There is one key difference between traditional DNA testing and familial testing. The traditional method consists of taking a sample and looking for a specific match with a given database, such as the FBI’s Combined DNA Index System, while familial searching looks for common alleles, or gene variants.

According to Voices of Liberty:

Proponents argue familial searching is a harmless way for police to crack otherwise unsolvable cases. The closest partial matches can steer investigators toward a criminal’s family members, whose DNA profiles closely resemble those of a convicted or incarcerated relative.

Skeptics like Murphy, the NYU law professor, warn that the technique drastically expands DNA testing beyond the function envisioned by states that compel criminal defendants to submit DNA samples upon arrest. Many states lack formal legal rules governing the use of familial searching by law enforcement, while Maryland has explicitly outlawed the practice.

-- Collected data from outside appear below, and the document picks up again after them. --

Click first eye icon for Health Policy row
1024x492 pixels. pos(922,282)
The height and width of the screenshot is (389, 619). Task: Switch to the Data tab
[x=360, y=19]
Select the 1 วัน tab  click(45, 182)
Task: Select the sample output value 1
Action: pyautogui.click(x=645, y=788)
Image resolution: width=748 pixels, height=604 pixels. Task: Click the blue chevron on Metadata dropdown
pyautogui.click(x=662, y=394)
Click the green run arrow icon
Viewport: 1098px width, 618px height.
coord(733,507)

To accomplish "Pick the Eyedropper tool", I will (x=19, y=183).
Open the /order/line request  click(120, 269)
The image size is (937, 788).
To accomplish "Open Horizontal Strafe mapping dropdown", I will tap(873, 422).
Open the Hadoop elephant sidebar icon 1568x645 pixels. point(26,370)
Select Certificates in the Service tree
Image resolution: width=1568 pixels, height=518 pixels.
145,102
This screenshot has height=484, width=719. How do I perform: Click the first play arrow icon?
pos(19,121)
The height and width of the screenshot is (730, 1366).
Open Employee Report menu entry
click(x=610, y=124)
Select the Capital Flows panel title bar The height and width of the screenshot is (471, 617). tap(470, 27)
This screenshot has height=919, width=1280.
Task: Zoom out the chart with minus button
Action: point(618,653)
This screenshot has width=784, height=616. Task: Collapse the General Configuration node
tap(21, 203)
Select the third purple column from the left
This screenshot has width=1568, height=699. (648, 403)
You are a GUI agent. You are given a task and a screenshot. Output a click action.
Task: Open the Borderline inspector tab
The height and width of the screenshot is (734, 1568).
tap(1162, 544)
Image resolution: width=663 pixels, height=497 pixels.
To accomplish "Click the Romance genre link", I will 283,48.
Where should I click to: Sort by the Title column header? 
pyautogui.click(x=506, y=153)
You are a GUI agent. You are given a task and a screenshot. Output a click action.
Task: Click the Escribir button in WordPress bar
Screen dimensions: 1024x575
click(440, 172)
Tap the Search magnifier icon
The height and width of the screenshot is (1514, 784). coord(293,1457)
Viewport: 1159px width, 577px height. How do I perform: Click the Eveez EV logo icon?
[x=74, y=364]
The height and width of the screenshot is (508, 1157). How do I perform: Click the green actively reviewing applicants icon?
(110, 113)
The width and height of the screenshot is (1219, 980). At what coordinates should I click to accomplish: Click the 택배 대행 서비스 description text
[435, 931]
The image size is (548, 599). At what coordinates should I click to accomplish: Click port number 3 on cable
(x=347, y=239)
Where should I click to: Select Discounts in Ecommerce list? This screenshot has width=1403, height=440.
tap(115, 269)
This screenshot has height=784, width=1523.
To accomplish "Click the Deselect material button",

This case exposes the very real danger posed to privacy and civil liberties by familial DNA searches and by private, unregulated DNA databases.This case only serves as a glimpse into the dystopian reality we will soon find ourselves living in, according to The Electronic Frontier Foundation.

“This risk will increase further as state and local law enforcement agencies begin to use Rapid DNA analyzers—portable machines that can process DNA in less than an hour. These machines will make it much easier for police to collect and analyze DNA on their own outside a lab. Currently, because forensic DNA analysis in a lab takes so long, we generally see its use limited to high-level felonies like rape and murder. However, Rapid DNA manufacturers are now encouraging local police agencies to analyze DNA found at the scene of low-level property crimes. This means much more DNA will be collected and stored, often in under-regulated local DNA databases. And, because most of the forensic DNA found at property crime scenes is likely to be touch DNA—this only increases the risk that people will be implicated in crimes they didn’t commit.”

Is this really the kind of future we want to create for our children? Shouldn’t we be able to research and learn about our family’s genealogical ancestry without fear that police will be reviewing our genetic information without our consent?

This case makes it clear that even when a private business states in writing that your data will be held as private and safe from prying eyes, that may very well not be what transpires.

Update: A spokesperson for Ancestry.com reached out to The Free Thought Project and provided this statement. “The genetic information provided by our DNA customers is personal and we have strict standards in place to protect their identities and the integrity of their data. These standards are our first priority. On occasion when required by law to do so, and in this instance we were, we have cooperated with law enforcement and the courts to provide only the specific information requested but we don’t comment on the specifics of cases.”